Who spent Halloween weekend sober?
Me!! And it didn't bother me at all that other people were drinking this weekend. Well, except for Friday night when it was just me and my husband. That was hard. I wanted to sit down and relax with him. But, i found out that it's actually *easier* for me to not drink when we have friends over and they are all drinking. Don't ask me why. Maybe it's because I'm much more entertained by everyone and I don't think about "relaxing" or vegging out. It's nice to know
Member
Join Date: Oct 2011
Location: Enid Ok
Posts: 18
Me! Did a little battle with my brain...But I won! Funny, how the brain tries to trick us into thinking we can have just one more drink! To all who struggled staying sober but did, Congradulations! Keep on, Keeping on!
Me too, sober as can be and I actually had a blast! Costume party (which was a little boring) and then out to see a great band. It was my first time being out late in a bar with a bunch of drunk people since getting sober, and needless to say, it solidified my choice! It was great to enjoy the music, talk to people without worrying what I'll say or do, be able to drive us home safely and remember it all the next morning!
Member
Join Date: Aug 2010
Posts: 218
I had an awesome sober Halloween trick or treating with my son, his dad (my ex), his girlfriend, her daughter, her daughter's dad (my ex's girlfriend's ex), and friends. A civil and FUN gathering with these people would never be possible without sobriety and an awesome program turning me into the person I was meant to be. Congrats to everyone.
Guest
Join Date: Jul 2011
Location: Ontario Canada
Posts: 189
[B]Yeah I never drank this past weekend. To be honest I never drank because of Halloween, even when I started drinking I didn't find it neccessary to drink on Halloween. I did however drink the day after Halloween because it being my birthday a day after. Well I mean I use to do that lol. I don't drink on my birthdays anymore, besides... I'd get so plastered I couldn't even remember my birthday parties... Only up to the moment of having the first round that night then I'd never remember anything. Luckily I was a happy mellow and not loud drunk. well.... before I started over doing it of course. lol. Congratulations on a week however Keep it up though you'll find things better as time goes on if you continue to stay sober. Today I am celebrating my 27th birthday sober. No troubles, no worries. I've been sober for my birthday a couple of times by far. It really is a good feeling to be able to celebrate things sober however, Halloween, birthdays, christmas and new years eve. I look forward to New Years Eve because my New years Resolution will be to never pick up a drink that night. I go by one day at a time even though I do strive to stay sober this upcoming 2012. So good luck and may the force be with you. keep in touch!
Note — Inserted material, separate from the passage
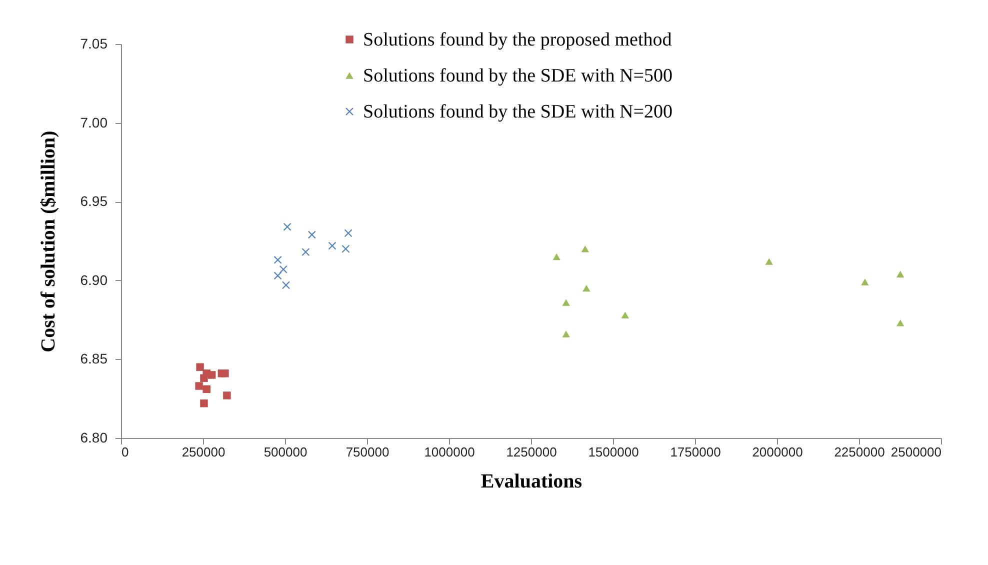 This screenshot has width=988, height=565. Describe the element at coordinates (518, 112) in the screenshot. I see `legend-label: Solutions found by the SDE with N=200` at that location.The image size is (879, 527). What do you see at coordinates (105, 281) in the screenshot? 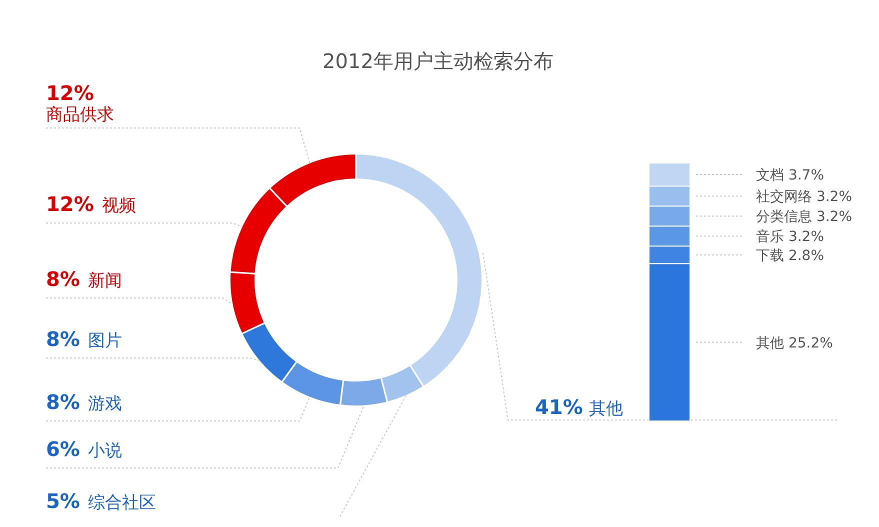
I see `slice-label: 新闻` at bounding box center [105, 281].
I did!! Grant it I have been sick for the past couple of days but honestly in the past that never stoped me from going out and having some drinks with my friends. Not this year! I am determined to continue on my path to health and less drinking and I can honestly say that I have not had a drink since my birthday last weekend. 7 days strong
Not to take away from the party but something jumped out at me from your post. Is your goal still "less drinking" I just wanted to point out to you that you wrote that.
Sometimes our addictions speak through us, not sure if that was intentional or if you still had plans of moderating. From your first post here I don't think moderation is going to be the way to go. I also suffered from really bad anxiety & panic attacks which was also 10 times worse with a hangover.
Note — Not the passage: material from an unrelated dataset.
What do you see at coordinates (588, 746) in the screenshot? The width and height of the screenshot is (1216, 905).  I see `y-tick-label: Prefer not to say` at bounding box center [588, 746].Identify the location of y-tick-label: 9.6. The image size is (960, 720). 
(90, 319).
Please take care & I wish you all of the best in your recovery. Here is your first post as a friendly reminder of where you were. All of the best
Cheers NB
Greetings all. Im about to turn 27 and up to this point have never considdered myself as someone who had a drinking problem. I have always liked drinking and thought it was normal to drink as much as I did but lately it has really been weighing on my mind that maybe I do in fact have a problem. I dont drink everyday, but when I do I just take it to far. One glass of wine turns into one bottle. A night of partying turns into a night of blacking out. Sometimes I say and do things that are just plain stupid that I would never say or do sober. I suffer from really bad anxiety and to be honest I thought drinking helped my anxiety. But lately the next morning when I am hungover my anxiety is 10 times worse!! I dont want to live like this anymore. I dont want to hurt people I care about and hurt myself and I just want to feel better. I hate admitting this but I do think I have a bit of a problem and this is my first step to recovery. Hopefully this will help!